Congress currently is considering several gatekeeper bills, including: the “Incorporation Transparency and Law Enforcement Assistance Act” (S. 2489, sponsored by Senator Sheldon Whitehouse, D-RI; and H.R. 4450, sponsored by Representative Carolyn Maloney, D-NY); and the “Stop Tax Haven Abuse Act” (S. 174, Senator Whitehouse; and H.R. 297, Representative Lloyd Doggett, D-TX). All four of these measures contain provisions that would regulate many lawyers and law firms as “formation agents” (and hence, “financial institutions”) under the Bank Secrecy Act and subject them to the Act’s anti-money laundering (AML) and suspicious activity reporting (SAR) requirements when they help clients establish companies, trusts or certain other entities. S. 2489 and H.R. 4450 would also require lawyers, businesses and state secretaries of state to gather and maintain extensive “beneficial ownership” information on the companies they help create and make the information available to federal law enforcement authorities.
S. 2489 was referred to the Senate Judiciary Committee while H.R. 4450 was referred to the House Financial Services Committee. In addition, S. 174 was referred to the Senate Finance Committee, and H.R. 297 was referred to the House Ways & Means and Financial Services Committees. On May 24, 2016, the House Financial Services Task Force to Investigate Terrorism Financing held a hearing on “Stopping Terror Finance: A Coordinated Government Effort.” In connection with the hearing, the ABA sent a letter to the Task Force expressing the Association’s strong opposition to H.R. 4450, S. 2489, and other similar measures and outlining some of the other more effective actions the ABA is taking to fight money laundering in ways that avoid the negative consequences of the legislation. So far, no other committee hearings or markups been scheduled on H.R. 4450, S. 2489, or any of the other pending bills.
The ABA has also expressed concerns over a proposal by the Treasury Department’s Financial Crimes Enforcement Network (FinCEN) to establish new customer due diligence requirements for financial institutions. In its initial May 4, 2012 comment letter to FinCEN, the ABA objected to language in the agency’s Advance Notice of Proposed Rulemaking that would have required law firms to disclose confidential information about their clients’ identities and beneficial ownership whenever they receive advance legal fees from their clients and deposit those funds in the firms’ trust accounts, or if they establish new bank accounts on behalf of clients. The ABA comments also expressed concerns that the FinCEN proposal could have imposed unreasonable and excessive burdens on many lawyers and law firms with client trust accounts and could have undermined both the confidential lawyer-client relationship and traditional state court regulation of lawyers.

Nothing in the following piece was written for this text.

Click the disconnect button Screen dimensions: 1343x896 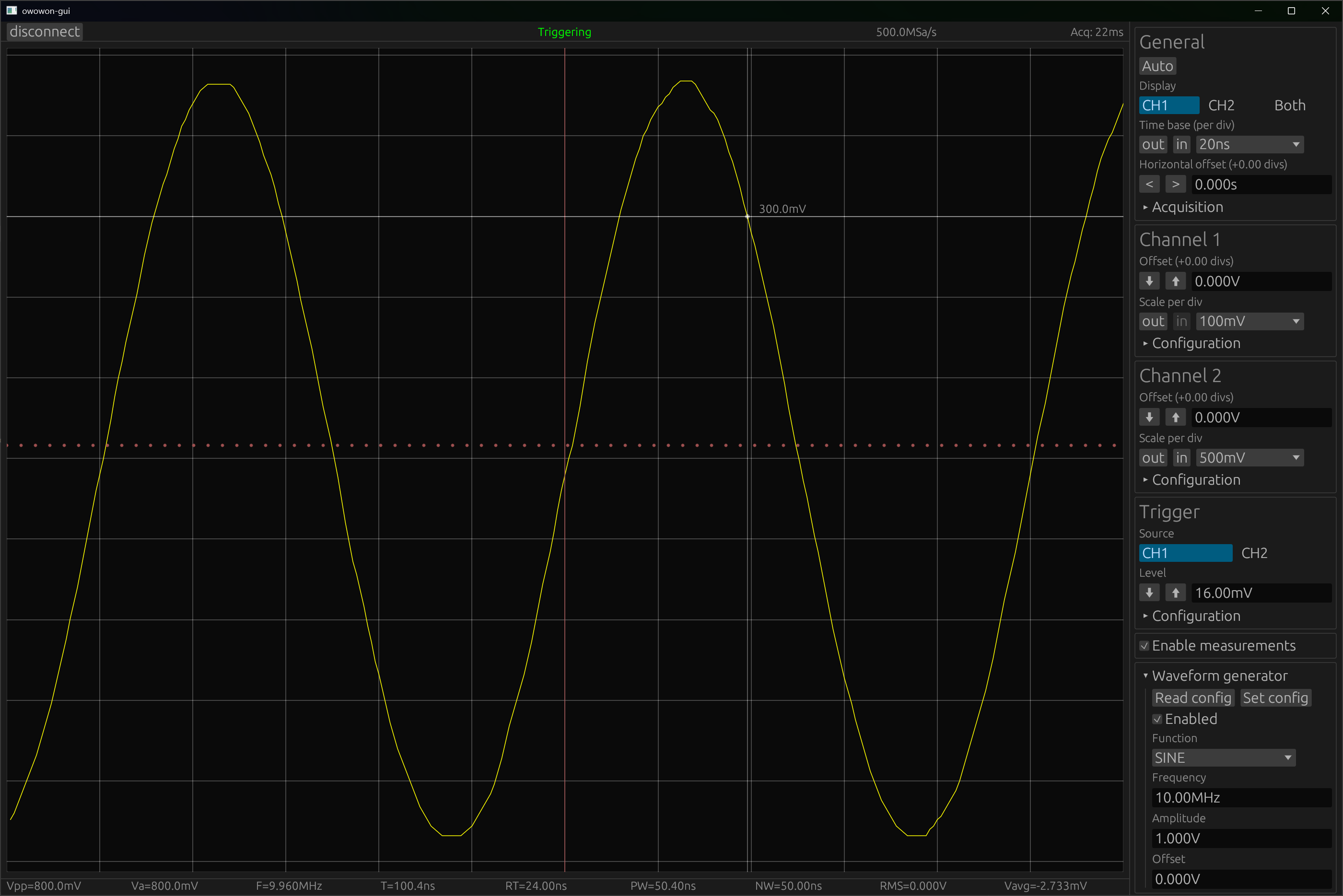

On October 3, 2014, the ABA submitted a second comment letter to FinCEN in response to the agency’s updated customer due diligence proposal. In those comments, the ABA urged FinCEN to include language in its final rule clarifying that when lawyers or law firms open escrow or client trust accounts on behalf of their clients, they need only disclose their own beneficial ownership information, not the identity or beneficial ownership of their clients for whom the accounts were established. On May 11, 2016, FinCEN issued its final rule that includes the ABA-proposed language designed to protect client confidentiality.